Dublin, 30 mai (EFE).- Um escândalo de adoções ilegais que pode afetar centenas de milhares de pessoas abriu um novo capítulo na história obscura da Irlanda, envolvida em casos de abusos cometidos pela Igreja católica contra menores e mulheres.

O primeiro-ministro irlandês, o democrata-cristão Leo Varadkar, confirmou nesta quarta-feira no parlamento a existência de graves irregularidades cometidas nos processos de adoção pelas agências, algumas delas gerenciadas por ordens religiosas.

Varadkar indicou que o escândalo poderia afetar "centenas de milhares" de pessoas, embora a Tusla, agência estatal de assuntos familiares e do menor, só tenha detectado, por enquanto, 126 casos nos quais os pais adotivos foram inscritos como "biológicos" entre 1946 e 1969.

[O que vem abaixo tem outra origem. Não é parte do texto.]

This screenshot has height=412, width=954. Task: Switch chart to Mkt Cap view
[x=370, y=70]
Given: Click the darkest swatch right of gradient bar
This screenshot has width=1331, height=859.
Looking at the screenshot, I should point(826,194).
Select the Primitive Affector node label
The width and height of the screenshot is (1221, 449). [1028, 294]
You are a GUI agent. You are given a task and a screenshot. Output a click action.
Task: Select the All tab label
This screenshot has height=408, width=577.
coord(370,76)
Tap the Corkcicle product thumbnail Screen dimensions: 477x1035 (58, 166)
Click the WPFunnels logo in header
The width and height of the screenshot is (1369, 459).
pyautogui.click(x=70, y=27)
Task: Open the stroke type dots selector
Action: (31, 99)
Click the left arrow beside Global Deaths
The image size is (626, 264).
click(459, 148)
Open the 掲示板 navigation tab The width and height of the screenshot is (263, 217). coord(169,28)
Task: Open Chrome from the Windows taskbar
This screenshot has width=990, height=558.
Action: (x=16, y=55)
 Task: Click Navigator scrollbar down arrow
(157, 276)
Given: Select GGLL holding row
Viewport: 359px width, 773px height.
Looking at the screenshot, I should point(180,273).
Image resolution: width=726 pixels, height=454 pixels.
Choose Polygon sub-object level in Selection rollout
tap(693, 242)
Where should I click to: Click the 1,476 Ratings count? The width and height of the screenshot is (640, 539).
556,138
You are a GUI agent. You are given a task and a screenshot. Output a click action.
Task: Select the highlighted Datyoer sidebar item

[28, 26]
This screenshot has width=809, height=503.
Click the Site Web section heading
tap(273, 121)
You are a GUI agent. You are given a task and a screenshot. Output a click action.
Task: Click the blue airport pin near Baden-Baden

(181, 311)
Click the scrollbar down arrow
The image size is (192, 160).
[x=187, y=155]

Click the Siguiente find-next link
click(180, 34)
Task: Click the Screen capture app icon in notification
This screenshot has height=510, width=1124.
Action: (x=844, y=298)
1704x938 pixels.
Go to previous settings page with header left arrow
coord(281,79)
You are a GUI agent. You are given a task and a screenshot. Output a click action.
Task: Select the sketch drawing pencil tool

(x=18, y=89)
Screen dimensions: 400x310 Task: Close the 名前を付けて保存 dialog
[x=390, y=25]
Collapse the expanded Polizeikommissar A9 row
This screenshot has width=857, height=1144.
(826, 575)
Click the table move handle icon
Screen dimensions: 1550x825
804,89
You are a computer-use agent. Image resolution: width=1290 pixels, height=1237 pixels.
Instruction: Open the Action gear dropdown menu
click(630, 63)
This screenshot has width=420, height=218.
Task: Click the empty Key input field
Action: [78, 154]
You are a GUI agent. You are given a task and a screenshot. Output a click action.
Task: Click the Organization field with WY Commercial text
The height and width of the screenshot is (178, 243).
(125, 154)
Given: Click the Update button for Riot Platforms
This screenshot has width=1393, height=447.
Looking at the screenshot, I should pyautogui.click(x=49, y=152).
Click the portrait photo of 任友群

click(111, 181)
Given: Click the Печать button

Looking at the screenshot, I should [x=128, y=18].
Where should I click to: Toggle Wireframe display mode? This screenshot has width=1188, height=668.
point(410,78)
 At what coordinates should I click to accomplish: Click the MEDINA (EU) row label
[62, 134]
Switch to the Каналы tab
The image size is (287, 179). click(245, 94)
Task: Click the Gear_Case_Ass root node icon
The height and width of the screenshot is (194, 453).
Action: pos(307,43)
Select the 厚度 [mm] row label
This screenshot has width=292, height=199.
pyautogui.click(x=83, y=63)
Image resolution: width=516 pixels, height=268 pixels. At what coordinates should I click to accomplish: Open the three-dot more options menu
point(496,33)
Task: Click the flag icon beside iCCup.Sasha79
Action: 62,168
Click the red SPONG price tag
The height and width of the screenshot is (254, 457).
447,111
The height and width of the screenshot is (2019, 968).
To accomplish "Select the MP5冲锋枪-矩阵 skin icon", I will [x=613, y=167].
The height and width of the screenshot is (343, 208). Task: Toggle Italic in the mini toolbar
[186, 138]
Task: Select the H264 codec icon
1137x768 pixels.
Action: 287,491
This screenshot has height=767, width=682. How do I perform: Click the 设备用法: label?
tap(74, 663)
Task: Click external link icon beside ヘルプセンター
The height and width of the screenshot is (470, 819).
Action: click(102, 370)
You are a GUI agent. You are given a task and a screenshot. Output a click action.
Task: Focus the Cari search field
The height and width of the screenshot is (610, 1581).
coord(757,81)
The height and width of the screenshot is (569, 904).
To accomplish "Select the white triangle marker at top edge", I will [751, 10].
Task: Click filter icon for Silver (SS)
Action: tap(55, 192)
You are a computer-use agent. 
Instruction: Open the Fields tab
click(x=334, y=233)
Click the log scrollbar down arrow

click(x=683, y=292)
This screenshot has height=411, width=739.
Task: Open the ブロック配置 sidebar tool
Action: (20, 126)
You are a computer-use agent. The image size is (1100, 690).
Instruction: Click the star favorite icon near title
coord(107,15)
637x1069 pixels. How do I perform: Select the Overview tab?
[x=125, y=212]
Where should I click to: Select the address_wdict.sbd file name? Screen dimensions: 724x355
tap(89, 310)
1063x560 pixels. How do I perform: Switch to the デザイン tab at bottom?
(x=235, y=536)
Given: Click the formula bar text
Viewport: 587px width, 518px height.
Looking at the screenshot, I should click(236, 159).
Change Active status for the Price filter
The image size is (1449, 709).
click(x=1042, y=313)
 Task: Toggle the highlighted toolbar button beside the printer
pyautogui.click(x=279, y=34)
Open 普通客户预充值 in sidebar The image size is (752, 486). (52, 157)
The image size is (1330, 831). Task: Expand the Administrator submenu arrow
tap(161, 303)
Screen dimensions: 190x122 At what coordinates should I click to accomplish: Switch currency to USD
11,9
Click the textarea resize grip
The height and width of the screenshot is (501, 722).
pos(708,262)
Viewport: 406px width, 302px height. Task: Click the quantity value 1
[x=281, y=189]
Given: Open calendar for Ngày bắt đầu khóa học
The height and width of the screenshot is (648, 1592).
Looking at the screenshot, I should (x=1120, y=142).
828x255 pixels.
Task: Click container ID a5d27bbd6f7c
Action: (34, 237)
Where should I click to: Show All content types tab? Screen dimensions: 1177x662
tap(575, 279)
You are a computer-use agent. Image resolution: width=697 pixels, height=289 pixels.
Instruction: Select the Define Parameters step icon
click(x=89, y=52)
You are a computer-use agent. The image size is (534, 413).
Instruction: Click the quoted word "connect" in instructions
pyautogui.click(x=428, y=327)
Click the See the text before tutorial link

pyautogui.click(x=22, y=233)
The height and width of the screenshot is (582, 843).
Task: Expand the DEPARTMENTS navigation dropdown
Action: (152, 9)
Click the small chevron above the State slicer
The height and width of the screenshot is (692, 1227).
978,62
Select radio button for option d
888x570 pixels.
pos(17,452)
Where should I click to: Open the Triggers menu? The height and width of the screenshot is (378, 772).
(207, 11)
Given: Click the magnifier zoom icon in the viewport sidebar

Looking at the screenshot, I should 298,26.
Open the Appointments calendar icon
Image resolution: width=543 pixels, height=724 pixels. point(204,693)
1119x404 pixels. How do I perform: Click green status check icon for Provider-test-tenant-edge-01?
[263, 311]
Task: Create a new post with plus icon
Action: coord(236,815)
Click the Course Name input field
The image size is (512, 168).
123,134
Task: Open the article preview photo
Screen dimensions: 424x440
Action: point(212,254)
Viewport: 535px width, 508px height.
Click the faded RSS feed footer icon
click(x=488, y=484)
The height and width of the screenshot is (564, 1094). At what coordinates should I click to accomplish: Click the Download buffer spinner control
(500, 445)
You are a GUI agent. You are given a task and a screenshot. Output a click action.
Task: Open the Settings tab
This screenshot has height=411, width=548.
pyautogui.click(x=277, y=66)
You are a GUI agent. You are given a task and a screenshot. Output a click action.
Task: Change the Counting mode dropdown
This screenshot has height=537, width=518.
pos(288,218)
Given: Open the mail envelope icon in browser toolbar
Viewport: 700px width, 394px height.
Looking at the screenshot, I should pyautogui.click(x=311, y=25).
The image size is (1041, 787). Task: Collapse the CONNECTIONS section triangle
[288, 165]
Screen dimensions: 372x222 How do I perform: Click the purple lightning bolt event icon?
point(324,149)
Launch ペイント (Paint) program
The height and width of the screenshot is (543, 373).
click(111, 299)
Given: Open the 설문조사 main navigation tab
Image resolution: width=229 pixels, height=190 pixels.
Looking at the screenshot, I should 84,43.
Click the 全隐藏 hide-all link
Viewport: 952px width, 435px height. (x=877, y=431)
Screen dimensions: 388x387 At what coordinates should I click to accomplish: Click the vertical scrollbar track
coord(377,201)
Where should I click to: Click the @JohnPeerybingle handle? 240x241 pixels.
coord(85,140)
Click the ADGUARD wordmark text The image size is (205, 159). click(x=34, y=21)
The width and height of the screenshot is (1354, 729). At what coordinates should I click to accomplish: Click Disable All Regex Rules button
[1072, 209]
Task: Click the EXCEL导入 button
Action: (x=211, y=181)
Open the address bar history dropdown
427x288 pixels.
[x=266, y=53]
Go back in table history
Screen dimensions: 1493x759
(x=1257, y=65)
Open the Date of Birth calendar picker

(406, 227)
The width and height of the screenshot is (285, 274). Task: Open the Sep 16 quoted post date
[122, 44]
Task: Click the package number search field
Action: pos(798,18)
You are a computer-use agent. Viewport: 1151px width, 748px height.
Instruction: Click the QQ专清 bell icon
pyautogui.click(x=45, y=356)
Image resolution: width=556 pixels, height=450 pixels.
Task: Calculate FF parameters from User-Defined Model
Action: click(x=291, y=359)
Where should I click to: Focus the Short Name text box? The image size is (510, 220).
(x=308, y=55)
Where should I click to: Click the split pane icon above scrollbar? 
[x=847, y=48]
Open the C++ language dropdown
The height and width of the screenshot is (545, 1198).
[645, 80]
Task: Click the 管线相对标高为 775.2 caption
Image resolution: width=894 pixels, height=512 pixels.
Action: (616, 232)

A Tusla descobriu estes erros ao analisar os arquivos da agência de adoção St Patrick's Guild, gerenciada pelas Irmãs da Caridade até que cessou sua atividade nesta área em 2004.

Entre os bebês dados em adoção pela St Patrick's Guild está o deputado anticapitalista Richard Boyd Barrett, de 51 anos, que hoje qualificou as revelações como "explosão" e disse que "agora tem muitas perguntas a fazer à sua família adotiva e biológica".

"Não sei realmente se eu sou um desses casos, provavelmente não", disse na Câmara dos Deputados Boyd Barrett, cuja mãe biológica é a atriz irlandesa Sinéad Cusack, atual mulher do ator britânico Jeremy Irons, segundo revelou o político em 2007.

Perante a gravidade da situação, Varadkar, de 39 anos e gay assumido, pediu perdão em nome do governo e lamentou que se tenha aberto "outro capítulo" da "história mais obscura da Irlanda".

No entanto, comemorou que este país, de 4,7 milhões de habitantes, é agora "muito diferente, como demonstra o resultado do referendo do fim de semana passado".

O líder conservador fazia referência à contundente vitória do "sim" à reforma da lei do aborto, em uma consulta que constatou a perda de influência da Igreja católica, castigada pelos escândalos de abusos cometidos contra menores e mulheres em centros de amparo.

É o caso, por exemplo, dos infames Asilos de Madalena, onde foram internadas, entre 1922 e 1996, milhares de mulheres em um regime de semiescravidão por diferentes motivos, entre eles a gravidez fora do casamento, que, em algumas ocasiões, acabava com a entrega do bebê para adoção.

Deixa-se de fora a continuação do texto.